▸ **ACTIVITY**
Report, from the records below, every line where the word "envelope" appears.

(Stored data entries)
>>>
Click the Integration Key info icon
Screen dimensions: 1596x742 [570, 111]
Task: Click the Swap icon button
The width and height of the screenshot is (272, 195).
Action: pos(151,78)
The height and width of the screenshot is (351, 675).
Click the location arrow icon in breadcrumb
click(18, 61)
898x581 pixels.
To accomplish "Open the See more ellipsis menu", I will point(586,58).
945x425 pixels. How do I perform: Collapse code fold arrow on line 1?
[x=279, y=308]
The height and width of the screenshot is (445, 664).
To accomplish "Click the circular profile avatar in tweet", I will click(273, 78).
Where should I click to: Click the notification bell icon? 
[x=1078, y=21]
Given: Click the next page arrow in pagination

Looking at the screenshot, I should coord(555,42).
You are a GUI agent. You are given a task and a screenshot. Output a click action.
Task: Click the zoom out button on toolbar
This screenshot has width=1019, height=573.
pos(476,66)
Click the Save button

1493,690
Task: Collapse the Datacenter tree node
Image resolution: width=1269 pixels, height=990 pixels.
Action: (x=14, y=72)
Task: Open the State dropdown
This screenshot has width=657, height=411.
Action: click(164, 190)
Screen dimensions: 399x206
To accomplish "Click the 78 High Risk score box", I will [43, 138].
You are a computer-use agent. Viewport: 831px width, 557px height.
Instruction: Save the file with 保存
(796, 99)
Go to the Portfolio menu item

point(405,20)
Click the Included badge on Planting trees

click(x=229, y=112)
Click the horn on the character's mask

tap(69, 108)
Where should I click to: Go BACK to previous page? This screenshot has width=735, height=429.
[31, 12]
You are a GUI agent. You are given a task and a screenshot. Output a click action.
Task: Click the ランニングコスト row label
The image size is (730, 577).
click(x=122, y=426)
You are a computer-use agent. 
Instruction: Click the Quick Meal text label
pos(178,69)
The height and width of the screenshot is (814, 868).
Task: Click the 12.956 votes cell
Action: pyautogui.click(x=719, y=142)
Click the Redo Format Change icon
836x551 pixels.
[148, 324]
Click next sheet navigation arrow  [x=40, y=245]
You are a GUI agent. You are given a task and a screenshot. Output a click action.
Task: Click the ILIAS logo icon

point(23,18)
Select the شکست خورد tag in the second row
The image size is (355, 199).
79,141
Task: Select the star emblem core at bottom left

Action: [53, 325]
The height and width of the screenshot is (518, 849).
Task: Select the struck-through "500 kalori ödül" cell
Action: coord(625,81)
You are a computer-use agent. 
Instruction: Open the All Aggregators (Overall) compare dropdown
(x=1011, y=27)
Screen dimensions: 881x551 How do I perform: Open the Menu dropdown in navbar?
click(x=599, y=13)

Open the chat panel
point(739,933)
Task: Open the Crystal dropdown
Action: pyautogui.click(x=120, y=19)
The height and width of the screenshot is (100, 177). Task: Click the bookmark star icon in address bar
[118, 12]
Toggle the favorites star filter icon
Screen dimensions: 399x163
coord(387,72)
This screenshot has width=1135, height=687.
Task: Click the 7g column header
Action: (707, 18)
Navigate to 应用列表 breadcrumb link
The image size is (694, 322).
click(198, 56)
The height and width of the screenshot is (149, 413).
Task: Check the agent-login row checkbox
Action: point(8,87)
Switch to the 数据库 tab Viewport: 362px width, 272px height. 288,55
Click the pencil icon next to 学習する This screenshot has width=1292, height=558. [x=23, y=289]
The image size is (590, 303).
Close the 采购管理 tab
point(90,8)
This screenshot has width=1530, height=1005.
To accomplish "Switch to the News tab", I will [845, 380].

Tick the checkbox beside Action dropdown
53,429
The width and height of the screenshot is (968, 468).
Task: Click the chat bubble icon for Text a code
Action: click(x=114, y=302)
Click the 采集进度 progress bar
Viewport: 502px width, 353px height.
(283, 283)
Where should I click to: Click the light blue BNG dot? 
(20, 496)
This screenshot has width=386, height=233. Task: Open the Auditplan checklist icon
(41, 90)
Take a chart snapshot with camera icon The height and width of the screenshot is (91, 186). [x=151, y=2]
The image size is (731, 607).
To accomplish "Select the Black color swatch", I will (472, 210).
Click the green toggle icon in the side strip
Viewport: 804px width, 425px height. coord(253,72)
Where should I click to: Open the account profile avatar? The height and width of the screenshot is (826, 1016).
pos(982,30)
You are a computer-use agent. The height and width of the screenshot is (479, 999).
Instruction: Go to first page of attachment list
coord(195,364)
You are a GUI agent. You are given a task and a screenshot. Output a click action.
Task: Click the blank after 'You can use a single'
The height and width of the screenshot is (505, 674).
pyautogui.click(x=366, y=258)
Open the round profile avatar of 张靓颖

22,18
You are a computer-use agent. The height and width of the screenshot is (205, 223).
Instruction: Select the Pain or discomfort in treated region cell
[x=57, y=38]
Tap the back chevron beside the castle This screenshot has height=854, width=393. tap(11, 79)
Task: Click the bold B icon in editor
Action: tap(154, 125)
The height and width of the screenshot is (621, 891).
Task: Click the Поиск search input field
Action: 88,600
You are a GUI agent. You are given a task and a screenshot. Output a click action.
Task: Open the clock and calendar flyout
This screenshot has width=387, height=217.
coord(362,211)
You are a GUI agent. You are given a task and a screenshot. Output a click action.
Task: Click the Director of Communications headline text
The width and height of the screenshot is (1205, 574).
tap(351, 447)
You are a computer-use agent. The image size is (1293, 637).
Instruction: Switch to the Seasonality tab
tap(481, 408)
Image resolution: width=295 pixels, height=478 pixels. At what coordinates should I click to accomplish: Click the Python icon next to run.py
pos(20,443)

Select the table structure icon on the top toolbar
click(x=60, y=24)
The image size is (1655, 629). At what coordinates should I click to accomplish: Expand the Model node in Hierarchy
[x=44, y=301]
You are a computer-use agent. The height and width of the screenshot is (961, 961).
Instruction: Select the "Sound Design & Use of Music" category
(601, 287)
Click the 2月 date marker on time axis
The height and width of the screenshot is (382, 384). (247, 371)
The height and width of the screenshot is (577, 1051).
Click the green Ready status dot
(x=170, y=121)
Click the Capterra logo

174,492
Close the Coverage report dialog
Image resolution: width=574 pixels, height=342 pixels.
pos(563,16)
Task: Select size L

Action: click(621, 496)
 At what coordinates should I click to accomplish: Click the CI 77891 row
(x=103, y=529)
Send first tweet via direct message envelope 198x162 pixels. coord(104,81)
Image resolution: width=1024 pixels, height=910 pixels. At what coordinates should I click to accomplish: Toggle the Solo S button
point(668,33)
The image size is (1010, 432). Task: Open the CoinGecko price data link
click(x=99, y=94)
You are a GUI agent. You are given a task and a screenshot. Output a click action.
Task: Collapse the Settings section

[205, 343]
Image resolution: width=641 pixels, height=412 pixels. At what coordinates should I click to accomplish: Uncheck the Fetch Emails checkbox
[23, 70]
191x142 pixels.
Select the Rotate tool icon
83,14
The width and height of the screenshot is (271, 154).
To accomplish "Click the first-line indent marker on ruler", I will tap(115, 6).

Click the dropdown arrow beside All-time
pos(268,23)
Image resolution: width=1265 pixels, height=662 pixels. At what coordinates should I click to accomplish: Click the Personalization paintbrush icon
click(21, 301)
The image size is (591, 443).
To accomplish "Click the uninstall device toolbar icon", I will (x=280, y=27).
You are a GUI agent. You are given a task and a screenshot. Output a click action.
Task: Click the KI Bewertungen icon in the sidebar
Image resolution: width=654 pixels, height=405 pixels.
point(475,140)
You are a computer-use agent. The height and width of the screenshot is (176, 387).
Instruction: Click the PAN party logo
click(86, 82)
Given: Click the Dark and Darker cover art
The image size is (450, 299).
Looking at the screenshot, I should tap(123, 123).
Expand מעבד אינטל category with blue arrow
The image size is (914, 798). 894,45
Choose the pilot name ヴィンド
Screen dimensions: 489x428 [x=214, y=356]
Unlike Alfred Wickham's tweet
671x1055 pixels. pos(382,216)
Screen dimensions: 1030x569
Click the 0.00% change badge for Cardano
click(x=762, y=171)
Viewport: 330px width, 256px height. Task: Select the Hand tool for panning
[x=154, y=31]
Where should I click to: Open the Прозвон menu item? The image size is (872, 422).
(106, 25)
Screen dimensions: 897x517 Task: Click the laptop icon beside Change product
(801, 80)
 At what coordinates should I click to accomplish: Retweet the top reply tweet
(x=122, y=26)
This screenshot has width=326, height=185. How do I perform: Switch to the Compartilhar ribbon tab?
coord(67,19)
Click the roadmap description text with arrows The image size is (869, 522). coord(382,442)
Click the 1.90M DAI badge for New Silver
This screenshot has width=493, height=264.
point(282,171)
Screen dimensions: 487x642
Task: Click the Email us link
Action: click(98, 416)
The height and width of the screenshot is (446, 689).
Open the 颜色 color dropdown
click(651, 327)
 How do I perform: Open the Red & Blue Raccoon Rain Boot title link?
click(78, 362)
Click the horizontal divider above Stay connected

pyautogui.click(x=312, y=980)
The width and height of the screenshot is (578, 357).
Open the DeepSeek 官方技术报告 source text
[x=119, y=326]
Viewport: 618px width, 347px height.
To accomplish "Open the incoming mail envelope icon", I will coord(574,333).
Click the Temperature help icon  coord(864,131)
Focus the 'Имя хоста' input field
<<<
▸ **EXERCISE RESULT**
Send first tweet via direct message envelope 198x162 pixels. coord(104,81)
To accomplish "Open the incoming mail envelope icon", I will coord(574,333).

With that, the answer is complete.